Generally, there is an agreement between the exporting and importing countries on the list of matters that must be inspected and certified in the exporting country, which are called the animal health requirements.
<Reference> Animal health requirements
http://www.maff.go.jp/aqs/english/
Plant Quarantine Law
To prevent the spread of pests from outside Japan that may cause substantial damage to agricultural production in Japan, the Plant Protection Act (Act No. 151 of 1950), Article 7, lists import-prohibited articles as shown below, and stipulates that “No person shall import imported-prohibited articles.”
Types of Import-Prohibited Articles
1. Quarantine Pests (those insects, mites, nematodes and other invertebrates, and vertebrates listed in the Regulation for Enforcement of the Plant Protection Act, Appended Table 1, No. 1-1 and 1-2 that are injurious to useful plants)·
2. Quarantine Plants (those fungi, slime molds, bacteria, parasitic plants, and viruses listed in the Regulation for Enforcement of the Plant Protection Act, Appended Table 1, No. 2-1 and 2-2 that are injurious to useful plants)
3. Soil or plants to which soil is attached
4. Plants listed in the Regulation for Enforcement of the Plant Protection Act, Appended Table 2 and Appended Table 2-2
5. Plants listed in the Regulation for Enforcement of the Plant Protection Act, Appended Table 1-2 (excluding those cultivated as indicated in the table)
The plants listed in Appended Table 1-2 require inspection in the exporting country for pests that would be difficult to detect at the time of import but would be easy to detect through inspection at the cultivated sites in the exporting country. These plants include those that were not inspected at the cultivation sites in the exporting country.
6. Containers and packaging for 1 and 5 above
Even for the above import-prohibited articles, there are exclusion clauses that enable import and use of import-prohibited articles if granted permission from the Minister of Agriculture, Forestry and Fisheries for use in testing and research or in special circumstances stipulated by ministerial ordinances (i.e. exhibition and storage as specimen in natural history museums, zoos, botanical gardens, aquariums, etc., use as evidence in criminal investigation, and breeding of melon flies at plant protection institutes for melon fly control).
Click here for a flowchart of the procedure (Japanese)
Regarding the prohibited imports, ask the Safety Office directly.
Conducting an Experiment Requiring “Importation Procedure in Accordance with the Notification System of Animal Importation such as mice and rats”
Before carrying in animals requiring an importation procedure for mice, rats, etc., in accordance with the notification system of animal importation, a proper legal process must be taken.
Since September 1, 2005, it has been required that the importation of “live Rodentia, Lagomorpha, and other terrestrial mammals,” “live birds,” and “carcasses of Rodentia and Lagomorpha” should be notified without exception. A document that proves the absence of dangerous infection prepared by the trading partner is required. Refer to the following, Regarding the notification system of animal importation (Ministry of Health, Labour and Welfare), for the required procedures.

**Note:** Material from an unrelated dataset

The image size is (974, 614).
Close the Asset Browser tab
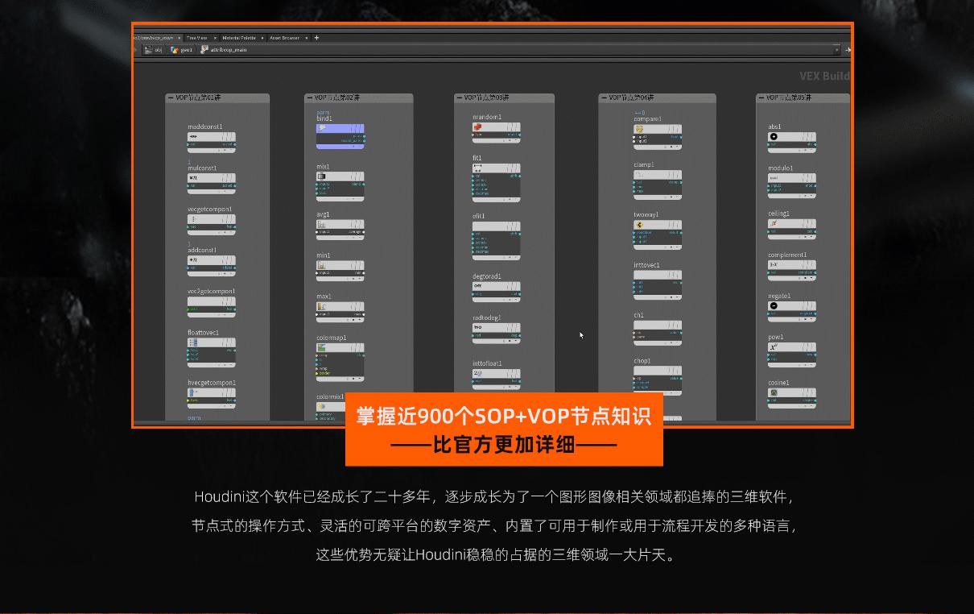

Regarding the importation of mice and rats, ask the Safety Office directly.
Conducting an Experiment Using Invasive Alien Species
Before carrying in invasive alien species, the proper legal process must be taken.
When keeping Specified Foreign Organisms (including plants) is necessary for a research experiment, application documents for the approval must be submitted to the Ministry of the Environment (and the Ministry of Agriculture, Forestry and Fisheries) beforehand.
Regarding the care of the Specific Foreign Organisms, the standard of the facility and the content of the application set by the relevant ministry are defined separately for each organism. Since universal management of all the species is not possible, individual control manuals for each species have been prepared at JASRI.